**FRAGMENTO DE TEXTO:**
Hay evangelios que son tan expresivos, que dicen tanto de solo escucharlos una vez, palabras en las que Jesús fue tan directo, que pareciera que no necesitan tanta explicación. Sin embargo, siempre es bueno volver a escucharlos, siempre es bueno volver a decir algo para despertarnos del letargo en el que vivimos tantas veces, consciente o inconscientemente. Todos somos propensos a olvidar, especialmente las cosas que no nos interesan tanto, todos tendemos a ir acomodándonos en nuestras cosas y eso hace que incluso olvidemos lo importante, lo que en realidad jamás deberíamos olvidar. Esto que nos pasa con las cosas de la vida, nos puede pasar también con nuestra fe, con lo esencial del Evangelio, y que si lo olvidamos, provoca que se vaya atrofiando, perdiendo forma, y nos hace caer lentamente en una fe armada a la carta, a nuestro gusto y placer.

**TAREA A RESOLVER:**
Sigue escribiendo el texto sobre la fe y el Evangelio, a partir de su última oración.

**LISTADO DE DATOS:**
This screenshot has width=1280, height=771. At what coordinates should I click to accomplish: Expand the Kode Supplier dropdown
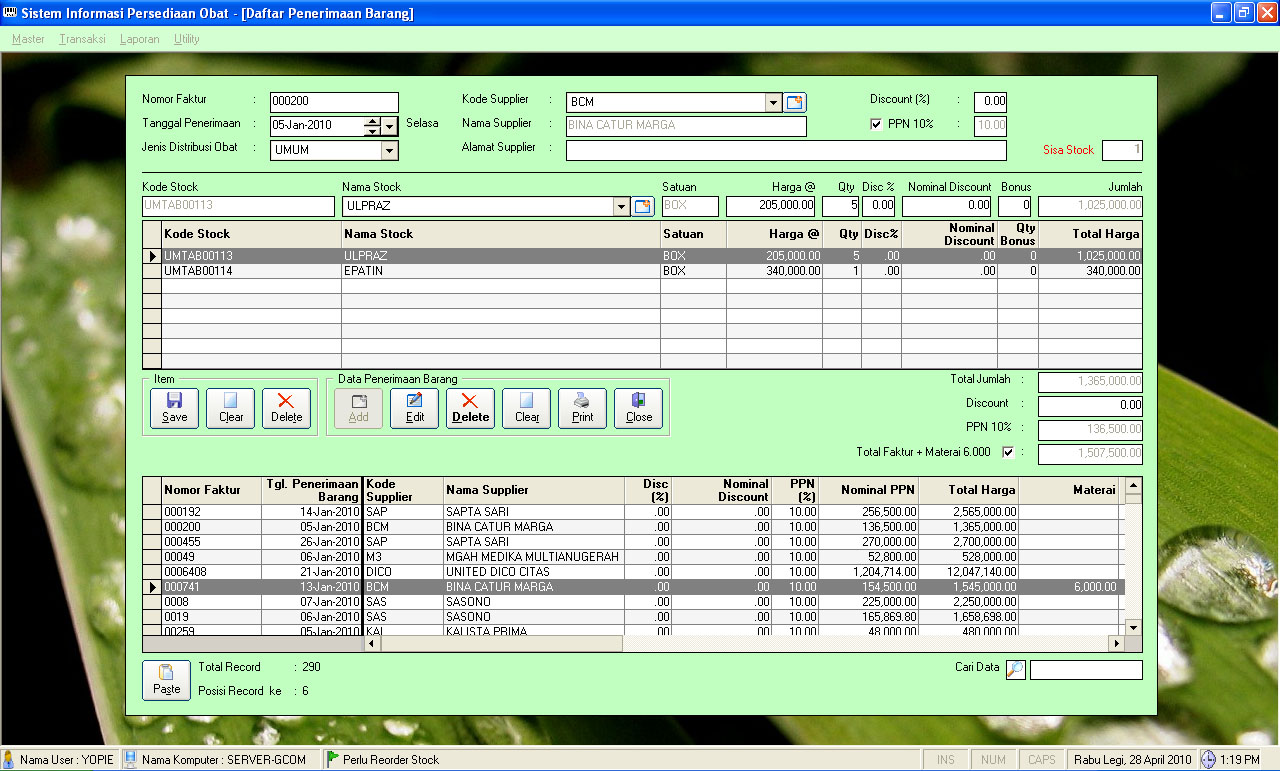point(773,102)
---
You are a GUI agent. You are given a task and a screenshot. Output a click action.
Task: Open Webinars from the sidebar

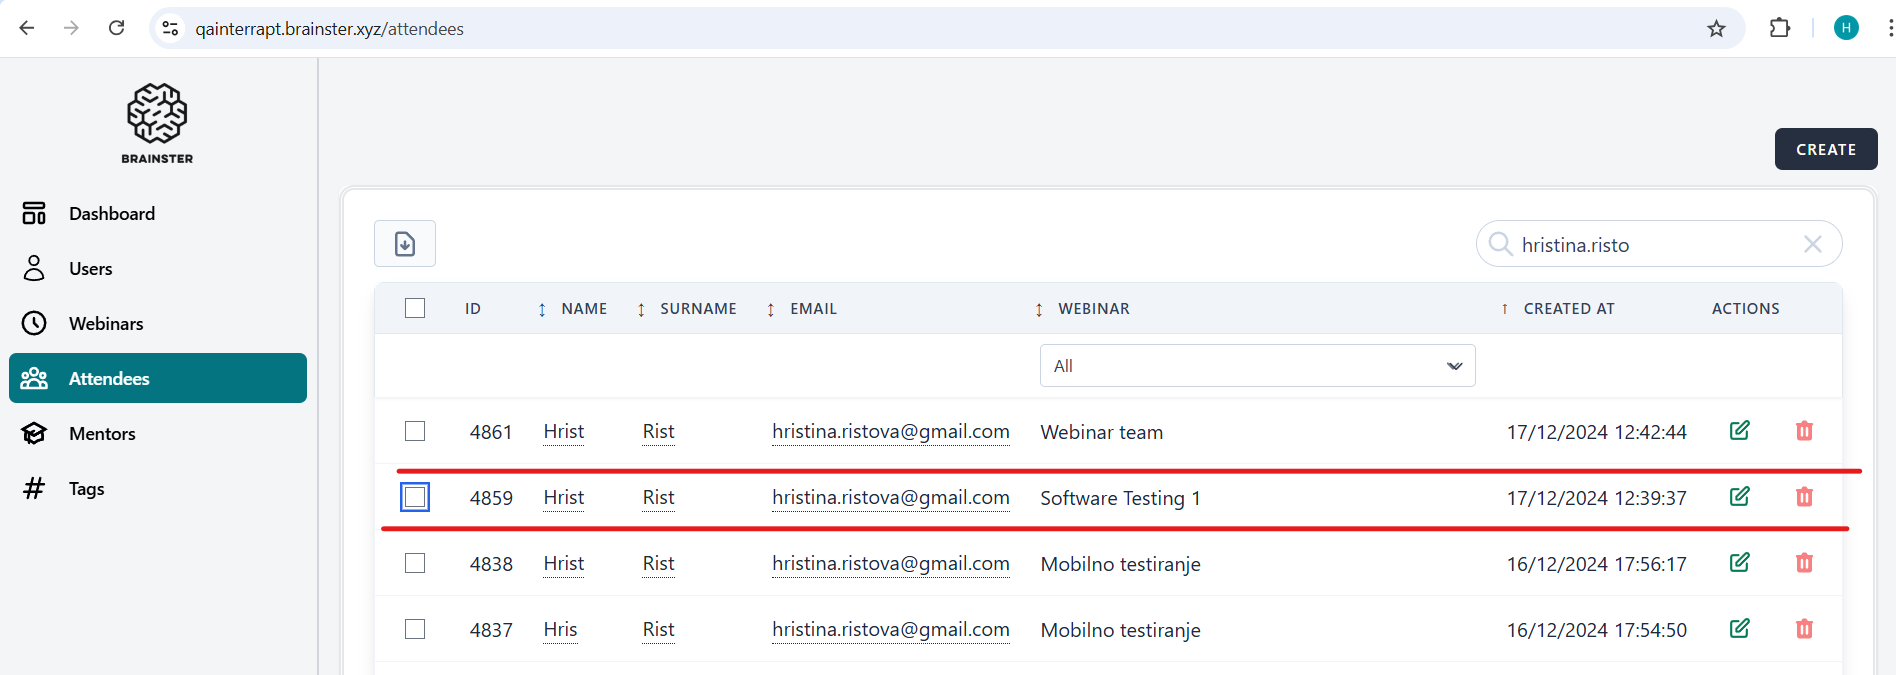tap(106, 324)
---
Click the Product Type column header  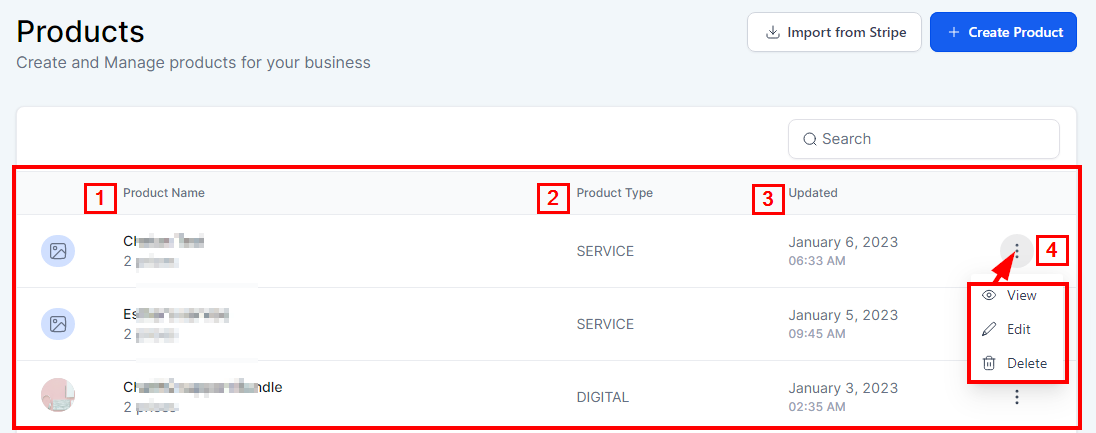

**TU RESPUESTA:**
¿Cómo hacer para esquivar y minimizar las palabras de Jesús de Algo del Evangelio de hoy? Imposible. Si recibimos bienes en la tierra, ya sea por regalo o esfuerzo personal, o ambas cosas al mismo tiempo –pero que finalmente jamás es mérito exclusivamente de uno– y no sabemos compartirlos y no quisimos compartirlos al ver a tantos que la pasan mal, terminaremos algún día pidiendo clemencia a aquellos mismos que no quisimos socorrer cuando nos necesitaron. Así de directo, duro y sencillo. Jesús no tuvo medias tintas en ciertos temas, y por más que este evangelio, en estos tiempos de consumismo viralizado, nos dé en el fondo del corazón a todos, no podemos esquivarlo. Ninguno de nosotros puede acabar con el hambre del mundo, con la injusticia, con el dolor, con la desigualdad, con los sin techo, pero todos nosotros podemos ayudar de alguna manera a los que vamos cruzando por la vida, a los que de algún modo son presencia de Jesús para nosotros.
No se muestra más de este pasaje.